SOURCE INFORMATION

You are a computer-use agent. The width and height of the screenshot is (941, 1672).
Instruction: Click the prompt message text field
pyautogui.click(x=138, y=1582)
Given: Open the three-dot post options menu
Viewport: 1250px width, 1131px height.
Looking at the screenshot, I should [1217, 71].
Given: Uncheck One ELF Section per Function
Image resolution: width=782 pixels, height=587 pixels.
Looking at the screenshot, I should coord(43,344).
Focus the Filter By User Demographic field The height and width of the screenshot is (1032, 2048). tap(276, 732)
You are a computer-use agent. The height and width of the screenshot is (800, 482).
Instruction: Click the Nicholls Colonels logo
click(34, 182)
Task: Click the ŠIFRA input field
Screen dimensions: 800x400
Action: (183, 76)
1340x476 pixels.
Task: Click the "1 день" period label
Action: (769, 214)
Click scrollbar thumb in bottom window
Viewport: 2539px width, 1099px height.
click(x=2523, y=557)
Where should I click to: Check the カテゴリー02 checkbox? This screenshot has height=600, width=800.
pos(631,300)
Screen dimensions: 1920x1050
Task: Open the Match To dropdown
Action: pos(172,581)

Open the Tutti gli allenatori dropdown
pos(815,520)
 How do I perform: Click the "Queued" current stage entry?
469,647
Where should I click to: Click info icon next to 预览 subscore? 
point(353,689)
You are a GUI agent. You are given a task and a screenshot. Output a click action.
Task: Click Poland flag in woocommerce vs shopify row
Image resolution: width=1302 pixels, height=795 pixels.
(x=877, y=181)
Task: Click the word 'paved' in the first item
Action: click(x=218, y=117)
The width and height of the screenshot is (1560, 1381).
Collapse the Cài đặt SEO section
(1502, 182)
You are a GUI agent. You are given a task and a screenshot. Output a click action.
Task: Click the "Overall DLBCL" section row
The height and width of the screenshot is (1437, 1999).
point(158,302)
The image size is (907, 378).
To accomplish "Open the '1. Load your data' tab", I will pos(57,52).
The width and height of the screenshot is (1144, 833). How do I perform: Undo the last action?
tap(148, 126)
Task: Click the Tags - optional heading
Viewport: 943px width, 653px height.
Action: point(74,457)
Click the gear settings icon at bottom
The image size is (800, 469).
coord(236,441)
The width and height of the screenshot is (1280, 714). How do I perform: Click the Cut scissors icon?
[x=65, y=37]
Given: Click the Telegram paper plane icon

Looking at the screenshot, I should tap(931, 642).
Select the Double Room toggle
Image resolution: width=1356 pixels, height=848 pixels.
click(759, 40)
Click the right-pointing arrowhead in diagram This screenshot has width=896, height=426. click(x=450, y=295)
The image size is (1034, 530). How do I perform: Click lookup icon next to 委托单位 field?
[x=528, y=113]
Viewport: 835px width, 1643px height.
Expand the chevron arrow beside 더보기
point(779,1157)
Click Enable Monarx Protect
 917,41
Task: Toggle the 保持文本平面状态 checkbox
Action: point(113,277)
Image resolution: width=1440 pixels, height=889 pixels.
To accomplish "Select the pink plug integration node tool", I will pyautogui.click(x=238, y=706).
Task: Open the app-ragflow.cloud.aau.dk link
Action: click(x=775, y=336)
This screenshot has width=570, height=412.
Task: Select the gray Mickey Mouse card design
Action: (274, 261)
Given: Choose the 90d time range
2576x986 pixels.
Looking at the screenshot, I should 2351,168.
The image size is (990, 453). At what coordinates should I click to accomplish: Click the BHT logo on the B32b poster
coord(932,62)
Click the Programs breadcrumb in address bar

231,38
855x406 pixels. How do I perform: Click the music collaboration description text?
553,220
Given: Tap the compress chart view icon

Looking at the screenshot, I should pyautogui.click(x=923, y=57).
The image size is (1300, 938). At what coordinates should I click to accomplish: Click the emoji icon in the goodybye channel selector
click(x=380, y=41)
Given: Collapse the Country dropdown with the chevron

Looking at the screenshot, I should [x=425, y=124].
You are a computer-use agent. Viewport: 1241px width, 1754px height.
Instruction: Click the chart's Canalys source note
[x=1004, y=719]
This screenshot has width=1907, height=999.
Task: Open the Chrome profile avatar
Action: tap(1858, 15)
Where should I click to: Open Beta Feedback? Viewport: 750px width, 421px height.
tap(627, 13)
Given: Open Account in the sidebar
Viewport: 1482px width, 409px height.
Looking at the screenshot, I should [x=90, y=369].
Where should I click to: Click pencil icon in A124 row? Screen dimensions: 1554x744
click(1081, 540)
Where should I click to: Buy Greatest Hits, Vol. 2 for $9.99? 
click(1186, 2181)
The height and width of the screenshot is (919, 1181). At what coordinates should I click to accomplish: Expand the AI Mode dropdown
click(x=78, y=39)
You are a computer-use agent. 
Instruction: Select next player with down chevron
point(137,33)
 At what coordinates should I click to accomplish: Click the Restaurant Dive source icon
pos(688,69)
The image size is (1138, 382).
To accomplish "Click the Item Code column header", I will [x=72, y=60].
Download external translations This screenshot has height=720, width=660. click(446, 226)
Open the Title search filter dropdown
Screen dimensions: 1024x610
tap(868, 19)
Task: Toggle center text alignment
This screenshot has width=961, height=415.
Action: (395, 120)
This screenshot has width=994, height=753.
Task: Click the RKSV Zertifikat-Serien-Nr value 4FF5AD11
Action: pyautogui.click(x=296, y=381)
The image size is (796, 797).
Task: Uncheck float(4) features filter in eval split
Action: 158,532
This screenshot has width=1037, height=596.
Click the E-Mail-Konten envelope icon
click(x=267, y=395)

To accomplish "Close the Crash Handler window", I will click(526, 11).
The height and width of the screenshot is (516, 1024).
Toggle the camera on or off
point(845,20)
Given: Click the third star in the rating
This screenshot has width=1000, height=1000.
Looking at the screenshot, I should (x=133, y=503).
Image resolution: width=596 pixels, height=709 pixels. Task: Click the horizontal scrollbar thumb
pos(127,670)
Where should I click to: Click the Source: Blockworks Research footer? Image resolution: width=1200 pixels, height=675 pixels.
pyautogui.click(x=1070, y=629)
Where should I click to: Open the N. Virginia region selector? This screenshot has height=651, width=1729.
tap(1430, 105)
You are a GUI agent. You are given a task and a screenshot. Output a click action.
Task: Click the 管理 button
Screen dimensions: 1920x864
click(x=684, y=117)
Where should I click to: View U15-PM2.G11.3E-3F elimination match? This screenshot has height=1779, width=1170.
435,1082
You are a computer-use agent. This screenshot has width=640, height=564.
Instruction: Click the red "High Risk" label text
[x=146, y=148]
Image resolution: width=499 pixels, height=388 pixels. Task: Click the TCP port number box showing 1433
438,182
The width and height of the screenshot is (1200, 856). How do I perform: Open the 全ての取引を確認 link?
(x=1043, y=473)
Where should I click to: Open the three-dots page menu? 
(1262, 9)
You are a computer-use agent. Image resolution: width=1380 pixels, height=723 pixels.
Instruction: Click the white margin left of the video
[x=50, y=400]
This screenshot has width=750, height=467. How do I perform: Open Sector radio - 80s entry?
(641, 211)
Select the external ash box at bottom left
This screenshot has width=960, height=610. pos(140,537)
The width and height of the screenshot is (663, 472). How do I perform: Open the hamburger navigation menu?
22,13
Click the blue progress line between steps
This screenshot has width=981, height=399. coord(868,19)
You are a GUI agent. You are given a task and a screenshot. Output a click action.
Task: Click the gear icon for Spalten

EXERCISE DIRECTIONS
Search the entries above for the word "computer" and copy each line where it appears.

EXERCISE RESULT
You are a computer-use agent. The width and height of the screenshot is (941, 1672).
You are a computer-use agent. The height and width of the screenshot is (800, 482).
You are a computer-use agent. Viewport: 1241px width, 1754px height.
You are a computer-use agent. 
You are a computer-use agent. This screenshot has width=640, height=564.
You are a computer-use agent. Image resolution: width=1380 pixels, height=723 pixels.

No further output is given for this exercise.